» Prompt
Check every line of the records below for the string "Lisa" and copy the ones that have it.

» Task input

-*-

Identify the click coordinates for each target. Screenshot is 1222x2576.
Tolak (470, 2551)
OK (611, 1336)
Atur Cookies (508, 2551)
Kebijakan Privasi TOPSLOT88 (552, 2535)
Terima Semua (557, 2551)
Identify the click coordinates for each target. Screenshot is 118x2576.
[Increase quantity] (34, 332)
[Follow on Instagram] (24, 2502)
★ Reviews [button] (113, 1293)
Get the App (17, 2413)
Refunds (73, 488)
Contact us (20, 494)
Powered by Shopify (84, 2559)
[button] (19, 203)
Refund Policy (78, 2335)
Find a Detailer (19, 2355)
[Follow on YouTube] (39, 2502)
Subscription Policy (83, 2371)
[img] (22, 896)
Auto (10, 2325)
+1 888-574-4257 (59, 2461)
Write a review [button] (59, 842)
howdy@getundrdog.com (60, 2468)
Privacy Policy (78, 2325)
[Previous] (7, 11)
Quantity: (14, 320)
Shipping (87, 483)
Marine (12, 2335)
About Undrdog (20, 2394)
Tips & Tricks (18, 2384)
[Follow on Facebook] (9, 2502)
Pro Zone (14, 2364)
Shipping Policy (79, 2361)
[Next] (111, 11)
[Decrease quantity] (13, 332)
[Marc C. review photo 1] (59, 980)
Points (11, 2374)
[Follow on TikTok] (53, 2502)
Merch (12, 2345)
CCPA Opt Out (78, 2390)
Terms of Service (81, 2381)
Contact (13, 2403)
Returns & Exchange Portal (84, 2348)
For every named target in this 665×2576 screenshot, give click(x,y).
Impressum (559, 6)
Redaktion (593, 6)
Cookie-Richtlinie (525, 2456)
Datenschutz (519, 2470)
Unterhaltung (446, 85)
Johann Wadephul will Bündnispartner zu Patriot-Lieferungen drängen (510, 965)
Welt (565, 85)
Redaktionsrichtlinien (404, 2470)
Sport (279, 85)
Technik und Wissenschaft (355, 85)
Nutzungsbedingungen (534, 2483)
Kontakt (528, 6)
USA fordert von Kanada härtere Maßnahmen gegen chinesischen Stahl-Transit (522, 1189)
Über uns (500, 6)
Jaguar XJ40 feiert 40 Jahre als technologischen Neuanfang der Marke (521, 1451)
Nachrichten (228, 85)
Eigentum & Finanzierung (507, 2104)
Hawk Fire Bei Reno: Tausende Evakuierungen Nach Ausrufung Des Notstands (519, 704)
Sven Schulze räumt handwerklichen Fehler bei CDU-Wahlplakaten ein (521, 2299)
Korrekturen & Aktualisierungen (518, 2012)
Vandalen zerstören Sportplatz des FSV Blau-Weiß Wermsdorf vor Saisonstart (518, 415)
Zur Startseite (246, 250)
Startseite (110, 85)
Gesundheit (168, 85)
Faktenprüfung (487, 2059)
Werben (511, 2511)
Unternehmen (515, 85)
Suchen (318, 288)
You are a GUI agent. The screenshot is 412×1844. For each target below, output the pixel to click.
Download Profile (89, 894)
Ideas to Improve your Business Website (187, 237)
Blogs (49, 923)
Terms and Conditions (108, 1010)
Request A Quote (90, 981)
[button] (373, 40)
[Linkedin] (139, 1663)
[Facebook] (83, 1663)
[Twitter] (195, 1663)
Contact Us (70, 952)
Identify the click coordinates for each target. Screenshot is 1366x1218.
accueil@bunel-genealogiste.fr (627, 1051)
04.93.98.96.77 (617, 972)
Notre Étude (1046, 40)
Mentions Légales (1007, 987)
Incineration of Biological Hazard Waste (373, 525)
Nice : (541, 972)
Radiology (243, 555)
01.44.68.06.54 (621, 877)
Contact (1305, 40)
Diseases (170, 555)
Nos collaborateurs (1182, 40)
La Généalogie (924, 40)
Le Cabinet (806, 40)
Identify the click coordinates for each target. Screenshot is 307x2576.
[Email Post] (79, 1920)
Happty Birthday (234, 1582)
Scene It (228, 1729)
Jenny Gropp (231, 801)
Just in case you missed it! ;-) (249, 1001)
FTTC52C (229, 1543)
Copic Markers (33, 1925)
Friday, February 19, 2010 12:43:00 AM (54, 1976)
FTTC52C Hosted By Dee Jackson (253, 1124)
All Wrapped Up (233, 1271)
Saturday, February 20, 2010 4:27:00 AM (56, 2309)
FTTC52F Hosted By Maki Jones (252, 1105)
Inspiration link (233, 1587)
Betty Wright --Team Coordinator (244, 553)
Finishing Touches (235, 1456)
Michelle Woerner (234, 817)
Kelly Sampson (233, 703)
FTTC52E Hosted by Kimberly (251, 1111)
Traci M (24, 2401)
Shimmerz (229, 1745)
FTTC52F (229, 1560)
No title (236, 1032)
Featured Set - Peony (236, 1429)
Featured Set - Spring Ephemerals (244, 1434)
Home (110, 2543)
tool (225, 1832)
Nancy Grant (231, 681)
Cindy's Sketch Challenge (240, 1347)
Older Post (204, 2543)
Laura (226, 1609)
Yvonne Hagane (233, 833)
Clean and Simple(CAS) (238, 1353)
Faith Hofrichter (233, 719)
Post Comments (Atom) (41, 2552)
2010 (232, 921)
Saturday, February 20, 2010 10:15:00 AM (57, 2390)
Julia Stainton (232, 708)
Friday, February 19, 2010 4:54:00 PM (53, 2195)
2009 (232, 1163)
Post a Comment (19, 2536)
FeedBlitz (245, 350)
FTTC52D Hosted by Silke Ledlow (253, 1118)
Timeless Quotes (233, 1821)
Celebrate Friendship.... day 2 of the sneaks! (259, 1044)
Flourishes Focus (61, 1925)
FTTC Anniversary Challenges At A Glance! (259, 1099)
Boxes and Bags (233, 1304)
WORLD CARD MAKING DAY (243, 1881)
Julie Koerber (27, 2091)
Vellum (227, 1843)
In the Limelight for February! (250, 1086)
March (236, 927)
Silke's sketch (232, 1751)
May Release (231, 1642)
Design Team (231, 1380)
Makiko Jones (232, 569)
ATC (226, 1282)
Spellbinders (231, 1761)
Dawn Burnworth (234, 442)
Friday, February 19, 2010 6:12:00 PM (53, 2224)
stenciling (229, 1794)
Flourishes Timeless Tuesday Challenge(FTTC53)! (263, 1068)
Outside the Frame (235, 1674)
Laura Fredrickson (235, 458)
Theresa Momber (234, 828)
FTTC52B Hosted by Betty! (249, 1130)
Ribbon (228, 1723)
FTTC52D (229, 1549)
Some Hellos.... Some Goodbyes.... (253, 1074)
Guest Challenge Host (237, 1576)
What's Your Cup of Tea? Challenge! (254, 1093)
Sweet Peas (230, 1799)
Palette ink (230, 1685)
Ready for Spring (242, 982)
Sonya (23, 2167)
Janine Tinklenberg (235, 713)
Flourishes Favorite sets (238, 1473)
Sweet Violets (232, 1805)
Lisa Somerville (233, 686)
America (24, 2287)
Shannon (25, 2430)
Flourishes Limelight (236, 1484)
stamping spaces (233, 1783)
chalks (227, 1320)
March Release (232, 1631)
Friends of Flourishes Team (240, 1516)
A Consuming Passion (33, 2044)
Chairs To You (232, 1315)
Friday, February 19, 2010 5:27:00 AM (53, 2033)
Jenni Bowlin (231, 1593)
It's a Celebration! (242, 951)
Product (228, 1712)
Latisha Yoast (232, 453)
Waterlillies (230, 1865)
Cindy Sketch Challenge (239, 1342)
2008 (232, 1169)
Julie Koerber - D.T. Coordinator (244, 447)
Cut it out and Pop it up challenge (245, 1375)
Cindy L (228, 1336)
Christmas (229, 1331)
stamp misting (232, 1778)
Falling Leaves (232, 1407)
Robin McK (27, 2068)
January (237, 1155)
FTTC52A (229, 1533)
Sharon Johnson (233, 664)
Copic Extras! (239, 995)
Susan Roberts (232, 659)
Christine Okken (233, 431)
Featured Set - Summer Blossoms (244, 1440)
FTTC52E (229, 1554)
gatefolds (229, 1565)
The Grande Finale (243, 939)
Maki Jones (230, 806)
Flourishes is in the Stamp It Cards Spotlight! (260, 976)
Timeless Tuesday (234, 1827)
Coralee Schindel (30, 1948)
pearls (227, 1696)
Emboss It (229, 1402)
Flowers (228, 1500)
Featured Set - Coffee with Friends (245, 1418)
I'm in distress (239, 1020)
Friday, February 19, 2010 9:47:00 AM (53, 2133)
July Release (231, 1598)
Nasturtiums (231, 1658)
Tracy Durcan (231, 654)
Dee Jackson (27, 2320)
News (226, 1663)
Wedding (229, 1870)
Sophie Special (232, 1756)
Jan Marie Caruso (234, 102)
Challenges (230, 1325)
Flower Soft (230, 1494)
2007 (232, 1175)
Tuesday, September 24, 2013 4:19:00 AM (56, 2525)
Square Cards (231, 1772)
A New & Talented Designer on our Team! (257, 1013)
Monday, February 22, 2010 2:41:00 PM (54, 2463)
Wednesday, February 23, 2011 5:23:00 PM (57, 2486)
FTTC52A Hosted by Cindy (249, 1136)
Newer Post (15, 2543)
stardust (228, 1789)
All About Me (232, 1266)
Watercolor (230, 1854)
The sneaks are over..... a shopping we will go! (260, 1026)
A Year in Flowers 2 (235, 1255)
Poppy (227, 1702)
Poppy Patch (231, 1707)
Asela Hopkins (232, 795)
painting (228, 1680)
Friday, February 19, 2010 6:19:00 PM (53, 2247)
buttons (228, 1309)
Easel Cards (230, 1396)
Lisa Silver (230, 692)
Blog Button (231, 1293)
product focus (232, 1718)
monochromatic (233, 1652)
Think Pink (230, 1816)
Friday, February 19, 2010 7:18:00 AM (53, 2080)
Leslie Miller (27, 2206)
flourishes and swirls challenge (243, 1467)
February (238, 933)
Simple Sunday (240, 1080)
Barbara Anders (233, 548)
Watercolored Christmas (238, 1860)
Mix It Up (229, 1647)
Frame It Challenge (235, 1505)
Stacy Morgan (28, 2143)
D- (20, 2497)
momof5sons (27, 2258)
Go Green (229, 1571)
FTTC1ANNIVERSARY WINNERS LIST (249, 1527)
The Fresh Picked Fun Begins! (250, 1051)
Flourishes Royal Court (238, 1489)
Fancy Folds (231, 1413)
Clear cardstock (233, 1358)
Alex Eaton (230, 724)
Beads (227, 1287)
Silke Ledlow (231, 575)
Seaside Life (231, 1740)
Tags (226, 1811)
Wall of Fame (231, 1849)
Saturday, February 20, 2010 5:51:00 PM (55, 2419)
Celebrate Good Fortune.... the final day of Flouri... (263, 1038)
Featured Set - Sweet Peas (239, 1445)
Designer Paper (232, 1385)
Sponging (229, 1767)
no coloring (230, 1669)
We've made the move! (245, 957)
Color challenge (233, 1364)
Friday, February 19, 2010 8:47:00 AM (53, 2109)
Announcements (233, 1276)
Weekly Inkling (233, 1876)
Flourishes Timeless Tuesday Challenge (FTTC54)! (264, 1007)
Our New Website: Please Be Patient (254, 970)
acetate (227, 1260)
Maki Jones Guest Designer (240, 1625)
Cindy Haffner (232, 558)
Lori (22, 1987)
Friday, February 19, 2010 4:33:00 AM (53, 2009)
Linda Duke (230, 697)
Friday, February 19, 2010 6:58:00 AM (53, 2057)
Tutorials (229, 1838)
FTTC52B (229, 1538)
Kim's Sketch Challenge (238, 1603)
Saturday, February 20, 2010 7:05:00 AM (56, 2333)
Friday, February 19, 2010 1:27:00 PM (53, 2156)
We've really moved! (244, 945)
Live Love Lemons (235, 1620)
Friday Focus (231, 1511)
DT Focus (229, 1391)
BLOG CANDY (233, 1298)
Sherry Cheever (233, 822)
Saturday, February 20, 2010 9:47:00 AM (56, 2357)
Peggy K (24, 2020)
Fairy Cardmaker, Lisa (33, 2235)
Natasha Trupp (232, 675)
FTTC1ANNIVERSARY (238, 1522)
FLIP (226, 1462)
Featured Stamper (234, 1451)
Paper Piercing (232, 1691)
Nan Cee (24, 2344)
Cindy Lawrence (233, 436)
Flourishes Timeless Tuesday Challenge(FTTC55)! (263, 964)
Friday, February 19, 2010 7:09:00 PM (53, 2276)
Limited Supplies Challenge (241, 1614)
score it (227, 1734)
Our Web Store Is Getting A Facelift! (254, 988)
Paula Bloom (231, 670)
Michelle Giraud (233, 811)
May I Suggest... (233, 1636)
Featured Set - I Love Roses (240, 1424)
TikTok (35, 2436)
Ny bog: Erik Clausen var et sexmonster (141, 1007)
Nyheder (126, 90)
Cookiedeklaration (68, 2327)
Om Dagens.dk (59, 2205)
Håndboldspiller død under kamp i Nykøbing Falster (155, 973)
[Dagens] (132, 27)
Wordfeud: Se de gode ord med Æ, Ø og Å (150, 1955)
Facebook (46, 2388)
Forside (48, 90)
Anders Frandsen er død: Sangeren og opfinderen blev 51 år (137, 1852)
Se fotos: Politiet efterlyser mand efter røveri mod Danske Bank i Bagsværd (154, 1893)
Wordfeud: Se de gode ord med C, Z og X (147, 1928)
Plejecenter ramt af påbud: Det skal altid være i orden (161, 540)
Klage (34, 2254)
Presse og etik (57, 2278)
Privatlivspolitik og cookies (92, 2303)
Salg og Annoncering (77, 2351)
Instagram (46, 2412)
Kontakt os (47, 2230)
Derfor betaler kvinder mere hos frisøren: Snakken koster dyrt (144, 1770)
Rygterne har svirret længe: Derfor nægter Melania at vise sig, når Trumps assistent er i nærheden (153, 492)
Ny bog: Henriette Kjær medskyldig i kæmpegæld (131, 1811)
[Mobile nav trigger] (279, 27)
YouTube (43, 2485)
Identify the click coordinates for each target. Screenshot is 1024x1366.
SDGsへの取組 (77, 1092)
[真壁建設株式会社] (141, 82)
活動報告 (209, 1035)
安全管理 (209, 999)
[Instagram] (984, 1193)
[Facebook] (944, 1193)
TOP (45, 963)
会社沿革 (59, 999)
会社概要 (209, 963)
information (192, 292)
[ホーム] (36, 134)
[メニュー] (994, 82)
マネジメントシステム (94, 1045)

-*-

» Response to this exercise
Lisa Somerville (233, 686)
Lisa Silver (230, 692)
Fairy Cardmaker, Lisa (33, 2235)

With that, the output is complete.